WHAT THE TASK ASKS >> Find every line below that contains the word "Instruction" and copy each one in full, treating uppercase and lowercase as different.

== == ==

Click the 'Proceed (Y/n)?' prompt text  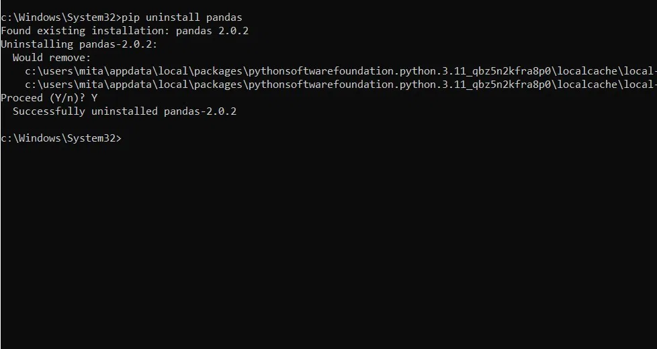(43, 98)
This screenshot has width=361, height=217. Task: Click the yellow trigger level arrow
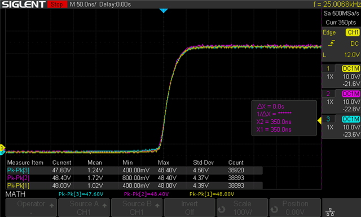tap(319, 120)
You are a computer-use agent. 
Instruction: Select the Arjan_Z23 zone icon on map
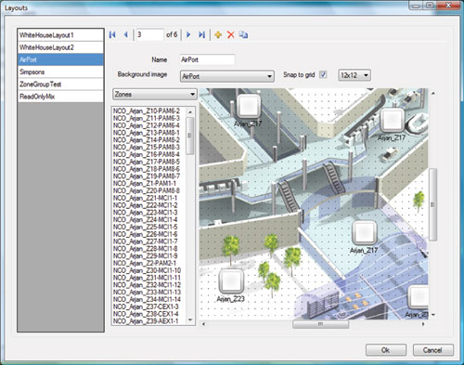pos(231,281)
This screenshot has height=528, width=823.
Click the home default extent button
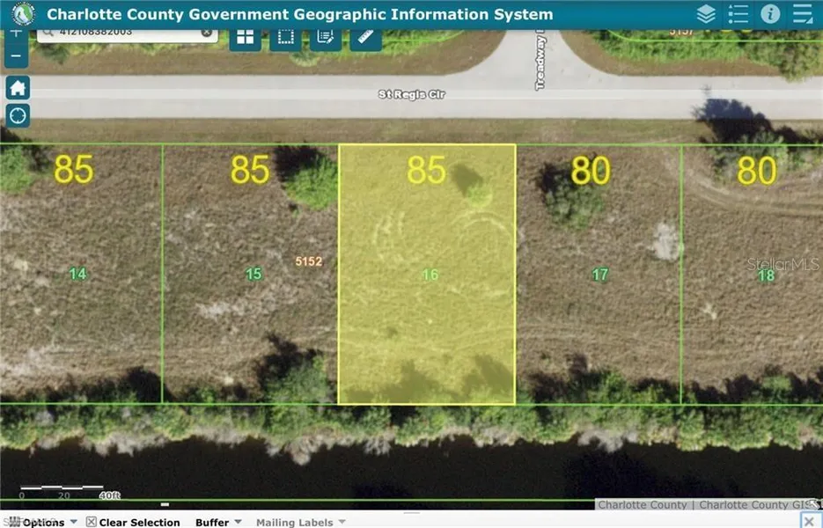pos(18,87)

== == ==

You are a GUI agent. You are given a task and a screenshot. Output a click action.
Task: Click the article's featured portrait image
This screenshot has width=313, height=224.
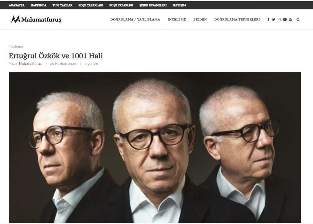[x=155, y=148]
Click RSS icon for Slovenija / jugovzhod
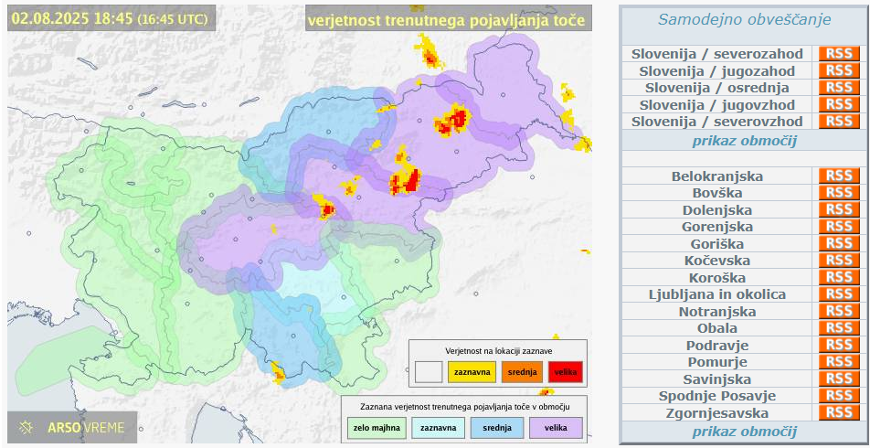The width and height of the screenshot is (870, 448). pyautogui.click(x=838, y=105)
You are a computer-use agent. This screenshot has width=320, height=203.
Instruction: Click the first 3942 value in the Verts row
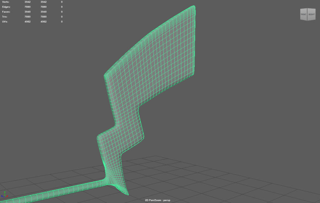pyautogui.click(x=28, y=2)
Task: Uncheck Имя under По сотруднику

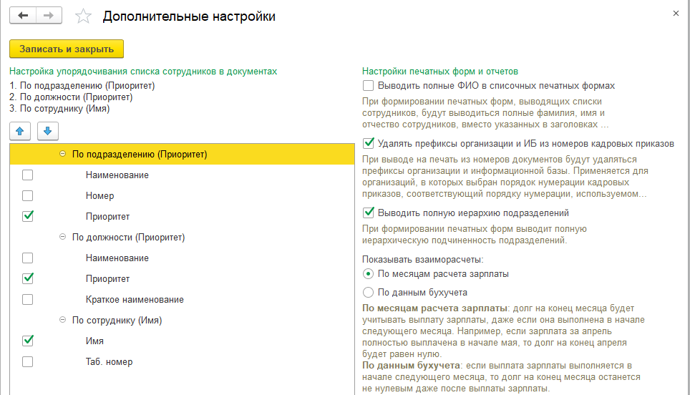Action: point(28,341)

== == ==

TASK RESPONSE >>
Instruction: Select the Arjan_Z23 zone icon on map
Instruction: Click the first 3942 value in the Verts row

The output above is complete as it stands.